Suster telah mengingatkan pasien berikutnya adalah Tn. Garputala, 46 tahun
dengan muntah berak belasan kali dan Nn. Rana Omnivora, seorang pelajar putri, 15
tahun, anak pertama OKB (Orang Kaya Baru) tetangganya, anggota DPRD salah satu
parpol besar. Dr. Tenar baru saja menerima telpon ada pasien langganannya yang gawat
mau datang. Garputala adalah hansip setempat yang merasa tidak afdol kalau belum
”dipegang” dr. Tenar. Dr. Tenar memeriksa sebentar Tn. Garputala, meraba nadi yang
terasa kecil dan lemah, mencubit kulit perutnya yang sudah mengendur. ”Suster carikan
bajaj” dr. Tenar memberikan instruksi ke suster setelah meyakinkan sang hansip agar
cepat dirawat. Dr. Tenar tidak lupa menitipkan amplop berisi Rp 25.000,00 untuk sang
hansip. ”Untuk transportnya, ya Pak Tala. Cepat sembuh deh” kata dr. Tenar sambil
memberi sebungkus oralit dan mengirim ke RS setempat.
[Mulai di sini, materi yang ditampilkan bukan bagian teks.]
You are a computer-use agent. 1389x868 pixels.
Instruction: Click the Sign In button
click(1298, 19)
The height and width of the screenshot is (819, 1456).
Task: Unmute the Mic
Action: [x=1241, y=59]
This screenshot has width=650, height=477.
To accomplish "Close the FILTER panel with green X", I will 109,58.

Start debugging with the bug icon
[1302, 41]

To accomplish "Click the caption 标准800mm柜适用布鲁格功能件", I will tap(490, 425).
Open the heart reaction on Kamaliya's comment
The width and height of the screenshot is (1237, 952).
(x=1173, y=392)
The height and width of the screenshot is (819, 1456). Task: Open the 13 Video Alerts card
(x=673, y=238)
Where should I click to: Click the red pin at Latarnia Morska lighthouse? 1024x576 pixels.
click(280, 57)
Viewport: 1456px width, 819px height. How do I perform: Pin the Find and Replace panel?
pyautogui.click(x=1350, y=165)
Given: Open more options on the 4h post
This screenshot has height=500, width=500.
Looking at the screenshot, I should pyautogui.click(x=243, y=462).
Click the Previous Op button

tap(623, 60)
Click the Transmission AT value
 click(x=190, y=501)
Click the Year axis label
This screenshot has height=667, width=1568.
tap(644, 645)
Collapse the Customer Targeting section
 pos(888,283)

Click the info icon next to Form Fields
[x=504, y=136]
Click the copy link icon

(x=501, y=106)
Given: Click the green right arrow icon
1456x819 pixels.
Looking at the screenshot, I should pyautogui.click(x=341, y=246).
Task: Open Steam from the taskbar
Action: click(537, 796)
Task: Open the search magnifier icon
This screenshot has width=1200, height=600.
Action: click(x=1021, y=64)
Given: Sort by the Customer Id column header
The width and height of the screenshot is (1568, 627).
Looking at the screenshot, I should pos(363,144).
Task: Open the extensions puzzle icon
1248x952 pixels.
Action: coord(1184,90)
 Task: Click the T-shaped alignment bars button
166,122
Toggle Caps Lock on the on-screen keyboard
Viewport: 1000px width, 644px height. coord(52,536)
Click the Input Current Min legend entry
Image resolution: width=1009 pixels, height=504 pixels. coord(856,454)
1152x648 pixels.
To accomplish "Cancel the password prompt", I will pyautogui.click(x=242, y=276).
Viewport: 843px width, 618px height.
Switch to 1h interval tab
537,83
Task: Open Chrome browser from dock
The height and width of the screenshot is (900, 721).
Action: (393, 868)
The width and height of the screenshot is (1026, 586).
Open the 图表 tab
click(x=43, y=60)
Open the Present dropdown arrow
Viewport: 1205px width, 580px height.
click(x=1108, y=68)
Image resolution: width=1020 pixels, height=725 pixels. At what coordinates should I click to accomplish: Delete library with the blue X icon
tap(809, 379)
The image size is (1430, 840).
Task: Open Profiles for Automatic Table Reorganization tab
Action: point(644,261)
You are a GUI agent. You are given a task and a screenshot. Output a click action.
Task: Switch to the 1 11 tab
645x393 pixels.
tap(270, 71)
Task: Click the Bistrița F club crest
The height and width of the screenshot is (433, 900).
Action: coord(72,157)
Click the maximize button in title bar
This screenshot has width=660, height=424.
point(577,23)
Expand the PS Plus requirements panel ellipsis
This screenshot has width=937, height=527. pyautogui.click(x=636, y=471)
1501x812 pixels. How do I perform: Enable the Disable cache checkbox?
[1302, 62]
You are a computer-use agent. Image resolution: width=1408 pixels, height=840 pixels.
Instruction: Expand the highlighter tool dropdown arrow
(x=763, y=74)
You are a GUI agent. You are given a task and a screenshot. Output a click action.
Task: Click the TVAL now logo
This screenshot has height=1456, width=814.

Saat mempersilahkan Nn. Rana masuk ke ruang sekat kanan, dr. Tenar terkejut
melihat serombongan orang menyela masuk sambil menggendong pasien anak laki-laki
berusia 9 tahun. Pasien tersebut bernama Malthus bin Darwin yang pagi tadi ia khitan
ternyata datang kembali dalam keadaan berdarah. Ia menolong Malthus terlebih dahulu
selama 45 menit, sementara Rana terpana sendirian karena suster juga sibuk membantu
dr. Tenar mengatasi perdarahan si Malthus di ruang sekat kiri. Dr. Tenar tidak sempat
berbicara ke Nn. Rana. Para pengantar Malthus justru yang meminta Rana agar bersabar
sambil mencuri pandang karena walaupun bukan bernama menor, Rana memang menor
malam itu.
Sambil bersimbah keringat, dr. Tenar akhirnya mendengarkan keluhan Rana. Ia
stres karena baru saja mengambil uang ayahnya tanpa izin demi menolong sahabatnya
untuk aborsi di Klinik Antah Berantah. Dr. Tenar menawarkan untuk menjadi mediator
menyampaikan apa adanya kepada bapak Rana. Toh menurutnya dan menurut Rana, sang
anggota DPR ini cukup mampu menolong sahabat Rana. ”Biar uang saku saya dipotong
deh dok asal papi tak nyap-nyap ama saya” kata si manis Rana.
Demikianlah keseharian dr. Tenar dalam membantu menyelesaikan masalah
pasiennya sampai ia rela pulang larut malam.